Comme pour le décor, il ne faudra pas surjouer le texte, choisir ce qu’en lui il faudrait mettre en avant au dépens d’autre chose, insister sur des tons, des mots, etc. La force de l’écriture de Koltès tient dans cette rectitude qui donne à tous les mots un poids égal, une force égale.


Ne pas faire l’intelligent avec l’intelligence même de Koltès.


Duras disait : « rien à faire d’autre (…), rien qu’à porter le texte hors du livre par la voix seule, sans les gesticulations pour faire croire au drame du corps souffrant à cause des paroles dites alors que le drame tout entier est dans les paroles et que le corps ne bronche pas. » (La Vie matérielle)


Pour que l’on puisse croire « au drame des paroles dites  » par le dealer et le client, laisser ces paroles dire les corps, leur désir, leur souffrance. Refuser le pléonasme autant que la pure abstraction.


Faire confiance au texte, qui fait remonter les forces les plus secrètes de l’acteur qui le porte.

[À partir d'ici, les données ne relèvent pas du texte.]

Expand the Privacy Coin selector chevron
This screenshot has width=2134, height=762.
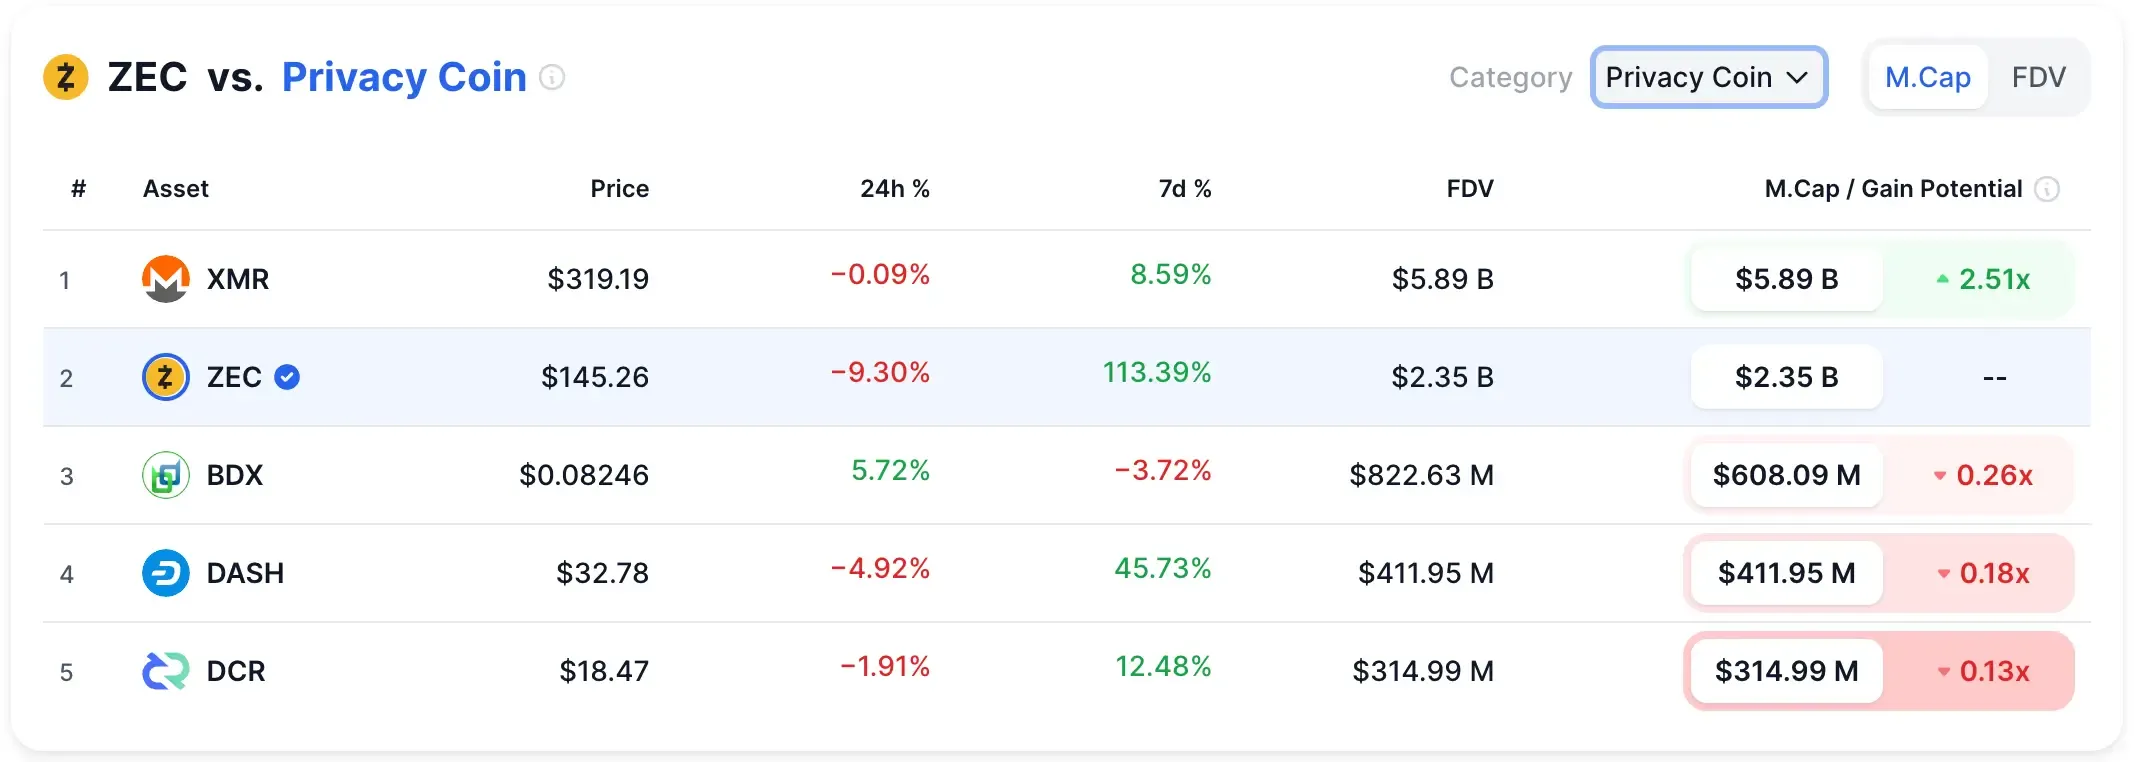[x=1797, y=77]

« Chercher dans ce texte des personnages au sens traditionnel du terme – c’est-à-dire des combinaisons plus ou moins complexes de traits psychologiques définis, et pour lesquels il conviendrait de découvrir dans quelle mesure tel trait l’emporte sur tel autre, et comment tel trait s’allie à tel autre serait une gageure, et serait sans le moindre intérêt. J’ai toujours l’impression, face à un personnage tracé psychologiquement de me trouver devant la xe variation de la même chose, fruit d’un travail acharné sur ce qu’il y a de plus petit, de plus mesquin, de moins original en soi. Demander à des comédiens l’étude profonde de ce qu’ils ont de moins intéressant en eux me paraît aberrant. Ne parlons pas des personnages considérés à la manière de Brecht : si les personnages psychologiques sont petits, ceux-ci sont inexistants  :
En fait, les personnes et les personnages m’apparaissent d’une tout autre manière. L’ensemble d’un individu et l’ensemble des individus me semblent tout constitués par différentes « puissances  » qui s’affrontent ou se marient, et d’une part l’équilibre d’un individu, d’autre part les relations entre personnes sont constitués par les rapports entre ces puissances. Dans une personne, ou dans un personnage, c’est un peu comme si une force venant du dessus pesait sur une force venant du sol, le personnage se débattant entre deux, tantôt submergé par l’une, tantôt submergé par l’autre. On a donné parfois à l’une le nom de Destin, mais cela me paraît trop schématique – et trop facile ! Dans les rapports entre les personnes, c’est un peu comme deux bateaux posés chacun sur deux mers en tempête, et qui sont projetés l’un contre l’autre, le choc dépassant de loin la puissance des moteurs. Bien au-delà d’un caractère psychologique petit, changeant, informe, il me semble y avoir dans chaque être cet affrontement, ce poids plus ou moins lourd, qui modèle avec force et inévitablement une matière première fragile – et le personnage est ce qui en sort, plus ou moins rayonnant, plus ou moins torturé, mais de toute façon révolté, et encore et indéfiniment plongé dans une lutte qui le dépasse. »
Bernard-Marie Koltès à Hubert Gignoux, à propos de son premier texte, Les Amertumes, 7 avril 1970 / Lettres, Paris, éd. de Minuit, 2009.